(Source data)
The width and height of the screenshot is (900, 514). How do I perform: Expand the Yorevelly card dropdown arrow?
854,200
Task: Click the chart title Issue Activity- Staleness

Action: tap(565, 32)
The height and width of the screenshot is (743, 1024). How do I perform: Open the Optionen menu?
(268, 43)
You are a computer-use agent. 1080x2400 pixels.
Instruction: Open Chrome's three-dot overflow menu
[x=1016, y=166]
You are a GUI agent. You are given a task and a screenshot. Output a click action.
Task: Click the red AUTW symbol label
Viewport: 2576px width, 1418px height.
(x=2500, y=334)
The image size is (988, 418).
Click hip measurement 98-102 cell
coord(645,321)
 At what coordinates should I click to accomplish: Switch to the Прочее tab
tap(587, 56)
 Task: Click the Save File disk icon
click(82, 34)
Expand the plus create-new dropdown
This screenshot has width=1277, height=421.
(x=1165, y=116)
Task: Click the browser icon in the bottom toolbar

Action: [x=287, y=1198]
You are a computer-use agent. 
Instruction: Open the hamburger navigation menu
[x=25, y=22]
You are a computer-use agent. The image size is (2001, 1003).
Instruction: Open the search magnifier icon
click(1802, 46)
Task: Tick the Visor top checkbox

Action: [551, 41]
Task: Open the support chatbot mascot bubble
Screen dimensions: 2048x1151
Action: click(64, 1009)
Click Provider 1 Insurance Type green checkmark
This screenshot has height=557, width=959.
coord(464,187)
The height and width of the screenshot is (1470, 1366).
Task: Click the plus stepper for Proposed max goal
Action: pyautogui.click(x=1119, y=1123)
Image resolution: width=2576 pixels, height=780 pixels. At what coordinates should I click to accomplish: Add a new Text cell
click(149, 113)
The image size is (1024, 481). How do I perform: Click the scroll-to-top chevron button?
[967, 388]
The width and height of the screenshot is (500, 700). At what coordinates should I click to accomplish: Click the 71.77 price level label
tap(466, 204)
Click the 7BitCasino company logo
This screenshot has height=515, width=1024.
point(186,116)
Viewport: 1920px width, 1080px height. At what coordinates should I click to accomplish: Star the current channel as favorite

--- WRITTEN PROBLEM ---
Extract the stretch of the listing from the line containing "The image size is (988, 418)." through the line containing "Action: [x=287, y=1198]", and reproduce those lines verbatim.

--- ANSWER ---
The image size is (988, 418).
Click hip measurement 98-102 cell
coord(645,321)
 At what coordinates should I click to accomplish: Switch to the Прочее tab
tap(587, 56)
 Task: Click the Save File disk icon
click(82, 34)
Expand the plus create-new dropdown
This screenshot has width=1277, height=421.
(x=1165, y=116)
Task: Click the browser icon in the bottom toolbar

Action: [x=287, y=1198]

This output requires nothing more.